(begin)

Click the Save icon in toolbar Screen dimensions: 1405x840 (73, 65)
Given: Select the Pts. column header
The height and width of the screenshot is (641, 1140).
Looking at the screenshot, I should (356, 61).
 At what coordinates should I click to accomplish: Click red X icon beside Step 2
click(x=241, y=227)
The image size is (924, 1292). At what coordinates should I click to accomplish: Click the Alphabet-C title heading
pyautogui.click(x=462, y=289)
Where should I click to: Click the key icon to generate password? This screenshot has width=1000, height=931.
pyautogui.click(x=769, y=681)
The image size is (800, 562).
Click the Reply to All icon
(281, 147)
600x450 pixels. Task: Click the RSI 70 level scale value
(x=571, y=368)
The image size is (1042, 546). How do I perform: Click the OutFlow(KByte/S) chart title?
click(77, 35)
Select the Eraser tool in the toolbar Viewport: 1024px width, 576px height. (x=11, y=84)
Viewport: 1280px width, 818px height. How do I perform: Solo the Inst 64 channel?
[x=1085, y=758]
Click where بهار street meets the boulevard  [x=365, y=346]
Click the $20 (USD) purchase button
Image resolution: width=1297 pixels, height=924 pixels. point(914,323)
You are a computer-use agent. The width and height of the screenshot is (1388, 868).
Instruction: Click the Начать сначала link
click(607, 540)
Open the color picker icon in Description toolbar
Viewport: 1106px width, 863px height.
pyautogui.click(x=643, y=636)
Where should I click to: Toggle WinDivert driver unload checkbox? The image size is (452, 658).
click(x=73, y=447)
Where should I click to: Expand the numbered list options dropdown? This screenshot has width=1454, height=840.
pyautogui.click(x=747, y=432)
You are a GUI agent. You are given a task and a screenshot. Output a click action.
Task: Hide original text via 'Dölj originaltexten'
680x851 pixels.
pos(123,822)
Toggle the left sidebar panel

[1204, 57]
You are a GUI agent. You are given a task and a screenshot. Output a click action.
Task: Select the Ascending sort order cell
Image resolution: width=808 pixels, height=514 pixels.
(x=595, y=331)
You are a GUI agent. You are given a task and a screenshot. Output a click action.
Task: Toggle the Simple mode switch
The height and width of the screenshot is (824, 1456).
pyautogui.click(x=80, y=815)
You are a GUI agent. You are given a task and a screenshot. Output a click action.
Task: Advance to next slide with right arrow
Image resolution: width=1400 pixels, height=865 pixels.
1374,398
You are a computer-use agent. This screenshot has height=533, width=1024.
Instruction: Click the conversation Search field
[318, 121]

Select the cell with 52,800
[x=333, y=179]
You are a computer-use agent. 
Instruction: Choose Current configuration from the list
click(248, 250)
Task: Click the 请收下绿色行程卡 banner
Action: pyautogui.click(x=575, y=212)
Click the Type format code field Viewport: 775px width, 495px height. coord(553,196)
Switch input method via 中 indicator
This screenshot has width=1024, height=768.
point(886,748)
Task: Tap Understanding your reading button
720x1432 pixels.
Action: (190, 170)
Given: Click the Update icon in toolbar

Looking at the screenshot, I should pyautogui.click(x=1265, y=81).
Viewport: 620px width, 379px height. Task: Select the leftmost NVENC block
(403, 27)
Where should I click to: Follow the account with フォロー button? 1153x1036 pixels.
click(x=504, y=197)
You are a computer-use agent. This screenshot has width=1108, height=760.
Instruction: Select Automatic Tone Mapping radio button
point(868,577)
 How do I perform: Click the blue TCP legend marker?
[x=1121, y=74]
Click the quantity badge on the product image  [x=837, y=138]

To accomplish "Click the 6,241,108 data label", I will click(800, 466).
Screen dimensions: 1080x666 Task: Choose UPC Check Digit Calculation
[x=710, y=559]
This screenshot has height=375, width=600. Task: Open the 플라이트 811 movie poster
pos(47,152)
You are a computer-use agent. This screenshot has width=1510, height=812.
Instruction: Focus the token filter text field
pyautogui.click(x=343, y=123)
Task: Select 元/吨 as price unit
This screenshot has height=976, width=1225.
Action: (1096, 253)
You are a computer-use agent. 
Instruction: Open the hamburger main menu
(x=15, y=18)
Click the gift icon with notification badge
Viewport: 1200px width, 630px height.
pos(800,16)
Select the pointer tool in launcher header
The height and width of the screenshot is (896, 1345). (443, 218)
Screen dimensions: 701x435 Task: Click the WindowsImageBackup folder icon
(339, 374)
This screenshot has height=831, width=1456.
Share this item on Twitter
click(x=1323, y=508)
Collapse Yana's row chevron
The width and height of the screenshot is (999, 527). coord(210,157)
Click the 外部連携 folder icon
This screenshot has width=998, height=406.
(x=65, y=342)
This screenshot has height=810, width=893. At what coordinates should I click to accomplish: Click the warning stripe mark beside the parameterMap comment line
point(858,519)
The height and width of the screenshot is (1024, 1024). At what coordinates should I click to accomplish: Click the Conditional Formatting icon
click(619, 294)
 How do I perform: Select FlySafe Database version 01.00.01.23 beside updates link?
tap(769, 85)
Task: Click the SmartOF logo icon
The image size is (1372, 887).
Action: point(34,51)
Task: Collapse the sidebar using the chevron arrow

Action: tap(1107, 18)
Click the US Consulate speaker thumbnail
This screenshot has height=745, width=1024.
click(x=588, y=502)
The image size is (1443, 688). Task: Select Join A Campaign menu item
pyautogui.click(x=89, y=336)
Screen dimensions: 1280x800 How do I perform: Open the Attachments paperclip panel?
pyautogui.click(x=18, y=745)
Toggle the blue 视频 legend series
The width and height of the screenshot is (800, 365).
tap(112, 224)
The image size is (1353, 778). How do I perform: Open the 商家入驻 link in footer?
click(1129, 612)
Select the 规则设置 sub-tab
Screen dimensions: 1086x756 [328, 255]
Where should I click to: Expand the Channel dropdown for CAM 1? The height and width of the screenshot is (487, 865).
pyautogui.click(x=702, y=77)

(end)

#### [Problem to work on]
In all the records above, change "Where should I click to" to "Where do I click to" and leave everything else the same.

#### [Final result]
Click the Save icon in toolbar Screen dimensions: 1405x840 (73, 65)
Given: Select the Pts. column header
The height and width of the screenshot is (641, 1140).
Looking at the screenshot, I should (356, 61).
 At what coordinates should I click to accomplish: Click red X icon beside Step 2
click(x=241, y=227)
The image size is (924, 1292). At what coordinates should I click to accomplish: Click the Alphabet-C title heading
pyautogui.click(x=462, y=289)
Where do I click to: Click the key icon to generate password? This screenshot has width=1000, height=931.
pyautogui.click(x=769, y=681)
The image size is (800, 562).
Click the Reply to All icon
(281, 147)
600x450 pixels. Task: Click the RSI 70 level scale value
(x=571, y=368)
The image size is (1042, 546). How do I perform: Click the OutFlow(KByte/S) chart title?
click(77, 35)
Select the Eraser tool in the toolbar Viewport: 1024px width, 576px height. (x=11, y=84)
Viewport: 1280px width, 818px height. How do I perform: Solo the Inst 64 channel?
[x=1085, y=758]
Click where بهار street meets the boulevard  [x=365, y=346]
Click the $20 (USD) purchase button
Image resolution: width=1297 pixels, height=924 pixels. point(914,323)
You are a computer-use agent. The width and height of the screenshot is (1388, 868).
Instruction: Click the Начать сначала link
click(607, 540)
Open the color picker icon in Description toolbar
Viewport: 1106px width, 863px height.
pyautogui.click(x=643, y=636)
Where do I click to: Toggle WinDivert driver unload checkbox? The image size is (452, 658).
click(x=73, y=447)
Where do I click to: Expand the numbered list options dropdown? This screenshot has width=1454, height=840.
pyautogui.click(x=747, y=432)
You are a GUI agent. You are given a task and a screenshot. Output a click action.
Task: Hide original text via 'Dölj originaltexten'
680x851 pixels.
pos(123,822)
Toggle the left sidebar panel

[1204, 57]
You are a GUI agent. You are given a task and a screenshot. Output a click action.
Task: Select the Ascending sort order cell
Image resolution: width=808 pixels, height=514 pixels.
(x=595, y=331)
You are a GUI agent. You are given a task and a screenshot. Output a click action.
Task: Toggle the Simple mode switch
The height and width of the screenshot is (824, 1456).
pyautogui.click(x=80, y=815)
You are a GUI agent. You are given a task and a screenshot. Output a click action.
Task: Advance to next slide with right arrow
Image resolution: width=1400 pixels, height=865 pixels.
1374,398
You are a computer-use agent. This screenshot has height=533, width=1024.
Instruction: Click the conversation Search field
[318, 121]

Select the cell with 52,800
[x=333, y=179]
You are a computer-use agent. 
Instruction: Choose Current configuration from the list
click(248, 250)
Task: Click the 请收下绿色行程卡 banner
Action: pyautogui.click(x=575, y=212)
Click the Type format code field Viewport: 775px width, 495px height. coord(553,196)
Switch input method via 中 indicator
This screenshot has width=1024, height=768.
point(886,748)
Task: Tap Understanding your reading button
720x1432 pixels.
Action: (190, 170)
Given: Click the Update icon in toolbar

Looking at the screenshot, I should pyautogui.click(x=1265, y=81).
Viewport: 620px width, 379px height. Task: Select the leftmost NVENC block
(403, 27)
Where do I click to: Follow the account with フォロー button? 1153x1036 pixels.
click(x=504, y=197)
You are a computer-use agent. This screenshot has width=1108, height=760.
Instruction: Select Automatic Tone Mapping radio button
point(868,577)
 How do I perform: Click the blue TCP legend marker?
[x=1121, y=74]
Click the quantity badge on the product image  [x=837, y=138]

To accomplish "Click the 6,241,108 data label", I will click(800, 466).
Screen dimensions: 1080x666 Task: Choose UPC Check Digit Calculation
[x=710, y=559]
This screenshot has height=375, width=600. Task: Open the 플라이트 811 movie poster
pos(47,152)
You are a computer-use agent. This screenshot has width=1510, height=812.
Instruction: Focus the token filter text field
pyautogui.click(x=343, y=123)
Task: Select 元/吨 as price unit
This screenshot has height=976, width=1225.
Action: (1096, 253)
You are a computer-use agent. 
Instruction: Open the hamburger main menu
(x=15, y=18)
Click the gift icon with notification badge
Viewport: 1200px width, 630px height.
pos(800,16)
Select the pointer tool in launcher header
The height and width of the screenshot is (896, 1345). (443, 218)
Screen dimensions: 701x435 Task: Click the WindowsImageBackup folder icon
(339, 374)
This screenshot has height=831, width=1456.
Share this item on Twitter
click(x=1323, y=508)
Collapse Yana's row chevron
The width and height of the screenshot is (999, 527). coord(210,157)
Click the 外部連携 folder icon
This screenshot has width=998, height=406.
(x=65, y=342)
This screenshot has height=810, width=893. At what coordinates should I click to accomplish: Click the warning stripe mark beside the parameterMap comment line
point(858,519)
The height and width of the screenshot is (1024, 1024). At what coordinates should I click to accomplish: Click the Conditional Formatting icon
click(619, 294)
 How do I perform: Select FlySafe Database version 01.00.01.23 beside updates link?
tap(769, 85)
Task: Click the SmartOF logo icon
The image size is (1372, 887).
Action: point(34,51)
Task: Collapse the sidebar using the chevron arrow

Action: tap(1107, 18)
Click the US Consulate speaker thumbnail
This screenshot has height=745, width=1024.
click(x=588, y=502)
The image size is (1443, 688). Task: Select Join A Campaign menu item
pyautogui.click(x=89, y=336)
Screen dimensions: 1280x800 How do I perform: Open the Attachments paperclip panel?
pyautogui.click(x=18, y=745)
Toggle the blue 视频 legend series
The width and height of the screenshot is (800, 365).
tap(112, 224)
The image size is (1353, 778). How do I perform: Open the 商家入驻 link in footer?
click(1129, 612)
Select the 规则设置 sub-tab
Screen dimensions: 1086x756 [328, 255]
Where do I click to: Expand the Channel dropdown for CAM 1? The height and width of the screenshot is (487, 865).
pyautogui.click(x=702, y=77)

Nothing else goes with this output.